WINDHOEK – An investigation has been mounted to look into allegations of bribery and fraudulent activities involving employment and training opportunities meant to benefit the ‘struggle kids’, since their first demonstration in 2008.
Information obtained by New Era this week indicate that a number of the ‘struggle kids’ who have been camping in the open in icy conditions in Windhoek, are registered as employees in various government ministries – and the Receiver of Revenue has been hunting them purportedly for failing to submit income tax returns.
It further came to light that certain opportunistic individuals within government ministries have been soliciting as much as N$600 per person from the ‘struggle kids’, ostensibly “to secure their place” for possible employment in various ministries.
Zulu Shitongeni, Chairperson of the Khomas Regional Council, confirmed the investigation to New Era. Shitongeni is expected to chair the investigation committee comprising representatives of the Namibia Exile Kids Association (NEKA) and officials from the Office of the Prime Minister.
The ministries to be investigated are Safety and Security, Health and Social Services, Environment and Tourism, and Defence, according to Shitongeni who is also the Swapo Party councillor for the Tobias Hainyeko Constituency in the Khomas Region.
“These are the most targeted ministries, where many struggle kids were posted but were never called to start work.
“It is impossible that someone was posted to start working, only to be told later that there is no work. Some of these kids have started receiving notices to pay [income] tax,” explained Shitongeni.
A particular case is that of 31-year-old Fransina Nangolo, who is among those who were relocated from the Swapo Party headquarters to the farm of the Ndilimani Cultural Group located in the vicinity of Brakwater, about 10 kilometres outside Windhoek.
According to the records at the Receiver of Revenue - the unemployed Nangolo is employed as a police officer at Otjiwarongo since 2010.
A sobbing Nangolo said she was never employed and has on numerous occasions visited the Ministry of Finance to explain her predicament.
However, her explanations have fallen on deaf ears. The Receiver of Revenue continues with the demand for payment of what is owed in overdue income taxes since the commencement date of Nangolo’s fictitious employment.
“I visited the Ministry of Finance to ask them why do I have to receive that letter if I am unemployed. They answered me saying that I am currently employed at Otjiwarongo in the Ministry of Safety and Security, which is not true,” explained Nangolo.
Nangolo admits that she did enter the police cadet training programme in 2010 but did not complete training due to her poor health at the time. She had just delivered when the training commenced and the rigorous physical training took its toll on her.
Training officials sent her packing to the Ministry of Youth, National Service, Sport and Culture with an explanatory letter of why she could not complete the training.
New Era has seen the letter in which the Ministry of Safety and Security requested the youth ministry to find alternative employment for Nangolo.
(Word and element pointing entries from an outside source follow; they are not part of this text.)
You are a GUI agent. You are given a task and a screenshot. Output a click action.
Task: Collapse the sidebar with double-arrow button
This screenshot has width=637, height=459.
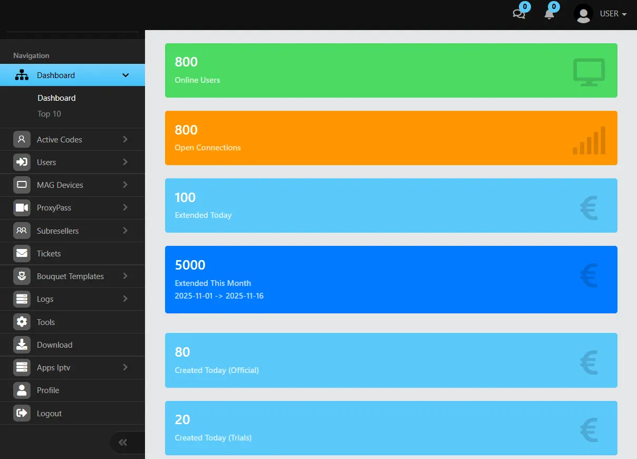point(123,443)
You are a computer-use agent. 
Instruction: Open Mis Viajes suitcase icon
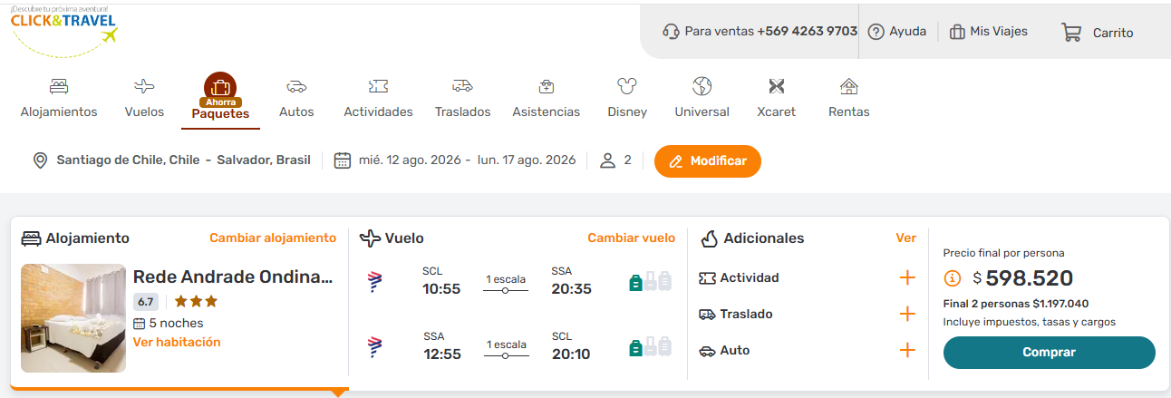[957, 32]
Subsequently, Nangolo was asked to do a course in hospitality before she could be offered employment.
Upon completion of the hospitality training course at a private college she took her new qualification to the youth ministry, but she is yet to receive a response.
“We know there are [‘ghost’] people working on behalf of those of us who are receiving tax letters, while were are not working. Someone put them there while the Nangolos and others, who are the real people whose details are in the system, are suffering,” said one member of the group.
Shitongeni said the investigation will commence immediately after the relocation of the group to the farm at Brakwater. The information has also been brought to the attention of the police.